Market Perspectives (April 2012)

by Jim Baird on April 13, 2012

Executive Summary

  • Domestic equities extended their gains in March, capping the best quarter for stocks since 2009. International equities were negatively impacted by signs of global slowing and lost ground during the month.
  • Growing optimism around the jobs market and an easing in global tensions contributed to a rise in long-term Treasury yields in March, which acted as a headwind to bond market returns.
  • While the economy ended 2011 on a high note expanding at 3.0%, expectations for the first quarter of 2012 are for a modest slowdown in growth to just 2.0%.
  • Job creation in March was a disappointment to the markets, although the unemployment rate dipped to a three-year low of 8.2% as more workers left the workforce.
  • The Federal Open Market Committee recently noted that it expects moderate growth and a gradual reduction in the jobless rate in the quarters ahead.

Capital Markets

I saw the sine…

Imagine the sound that resonates when a wet finger is run around the brim of a crystal glass.

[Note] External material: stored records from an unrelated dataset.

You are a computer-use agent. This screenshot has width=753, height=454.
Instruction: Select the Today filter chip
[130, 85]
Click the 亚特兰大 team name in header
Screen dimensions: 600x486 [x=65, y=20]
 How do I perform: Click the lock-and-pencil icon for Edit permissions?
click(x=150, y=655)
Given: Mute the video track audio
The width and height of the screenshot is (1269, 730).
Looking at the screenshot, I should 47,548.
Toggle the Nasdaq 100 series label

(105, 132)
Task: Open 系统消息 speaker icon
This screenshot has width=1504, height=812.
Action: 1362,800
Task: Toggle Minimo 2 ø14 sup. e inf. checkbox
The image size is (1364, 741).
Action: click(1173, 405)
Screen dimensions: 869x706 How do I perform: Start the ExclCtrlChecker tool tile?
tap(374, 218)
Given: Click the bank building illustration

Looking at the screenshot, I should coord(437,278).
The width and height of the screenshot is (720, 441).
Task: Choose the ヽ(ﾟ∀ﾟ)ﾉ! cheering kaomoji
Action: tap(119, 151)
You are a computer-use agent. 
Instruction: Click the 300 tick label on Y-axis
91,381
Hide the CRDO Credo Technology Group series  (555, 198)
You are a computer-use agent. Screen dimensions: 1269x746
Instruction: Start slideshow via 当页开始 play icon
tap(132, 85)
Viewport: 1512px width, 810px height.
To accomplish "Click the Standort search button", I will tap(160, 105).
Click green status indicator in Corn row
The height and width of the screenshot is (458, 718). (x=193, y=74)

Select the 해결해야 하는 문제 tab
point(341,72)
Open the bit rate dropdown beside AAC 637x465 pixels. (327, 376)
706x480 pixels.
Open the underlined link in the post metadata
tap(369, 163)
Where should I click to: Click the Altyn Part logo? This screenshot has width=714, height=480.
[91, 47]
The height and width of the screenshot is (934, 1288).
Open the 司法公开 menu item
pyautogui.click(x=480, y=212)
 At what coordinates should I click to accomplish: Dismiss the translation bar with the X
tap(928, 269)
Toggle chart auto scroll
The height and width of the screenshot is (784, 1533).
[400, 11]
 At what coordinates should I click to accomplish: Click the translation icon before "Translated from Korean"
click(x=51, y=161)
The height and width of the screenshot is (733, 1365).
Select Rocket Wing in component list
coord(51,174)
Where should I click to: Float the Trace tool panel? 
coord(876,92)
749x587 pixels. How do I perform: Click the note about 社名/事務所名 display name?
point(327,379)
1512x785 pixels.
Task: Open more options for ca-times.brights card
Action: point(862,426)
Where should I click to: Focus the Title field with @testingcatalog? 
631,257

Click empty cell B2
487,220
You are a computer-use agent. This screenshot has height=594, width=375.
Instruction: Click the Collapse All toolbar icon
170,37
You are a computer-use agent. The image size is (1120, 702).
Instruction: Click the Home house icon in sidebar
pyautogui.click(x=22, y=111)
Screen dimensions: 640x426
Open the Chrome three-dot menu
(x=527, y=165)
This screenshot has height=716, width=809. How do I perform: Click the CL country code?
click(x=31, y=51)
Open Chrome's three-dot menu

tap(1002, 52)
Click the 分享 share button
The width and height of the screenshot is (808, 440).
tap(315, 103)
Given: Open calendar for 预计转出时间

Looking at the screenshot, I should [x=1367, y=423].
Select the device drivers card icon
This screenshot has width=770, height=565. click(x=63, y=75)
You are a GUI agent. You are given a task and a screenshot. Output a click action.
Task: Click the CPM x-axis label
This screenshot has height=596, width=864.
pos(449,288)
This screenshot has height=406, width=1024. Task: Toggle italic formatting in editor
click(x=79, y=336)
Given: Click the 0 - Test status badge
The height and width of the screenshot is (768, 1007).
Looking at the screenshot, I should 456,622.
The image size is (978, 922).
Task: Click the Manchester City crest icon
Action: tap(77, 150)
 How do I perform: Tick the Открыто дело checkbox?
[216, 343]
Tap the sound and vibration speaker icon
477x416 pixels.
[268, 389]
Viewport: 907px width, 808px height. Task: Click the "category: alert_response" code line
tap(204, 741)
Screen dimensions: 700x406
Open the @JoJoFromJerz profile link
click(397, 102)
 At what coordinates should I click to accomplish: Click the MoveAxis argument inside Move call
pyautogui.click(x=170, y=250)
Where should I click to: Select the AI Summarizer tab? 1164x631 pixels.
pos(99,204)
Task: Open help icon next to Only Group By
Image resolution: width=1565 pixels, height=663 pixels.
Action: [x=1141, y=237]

The pure tone of the musical note that’s emitted could be defined by its soft, sweet timbre or high pitch, but in physics the description is far less eloquent. Instead, sound of such a pure tone would be depicted by a sine wave, a mathematical function that describes a smooth repetitive oscillation, generally characterized by its amplitude (magnitude of change) and frequency (number of occurrences over a period of time). Interestingly, the search for an image describing an economic cycle would return virtually the same graphic, which starts at a midpoint and moves up, down, and back up again in a smooth, oscillating pattern over time. But just as a visual illustration of sound waves would fail to capture the essence of a beautiful melody, the textbook graphic of a business cycle doesn’t truly capture the volatility and unpredictability that can accompany the cycle over time. This peak-to-trough repetition in the economic cycle has been evidenced time and again throughout history, and its severity can be measured by the same variables that can define the volume and pitch of a sound wave: the magnitude of change and duration between intervals.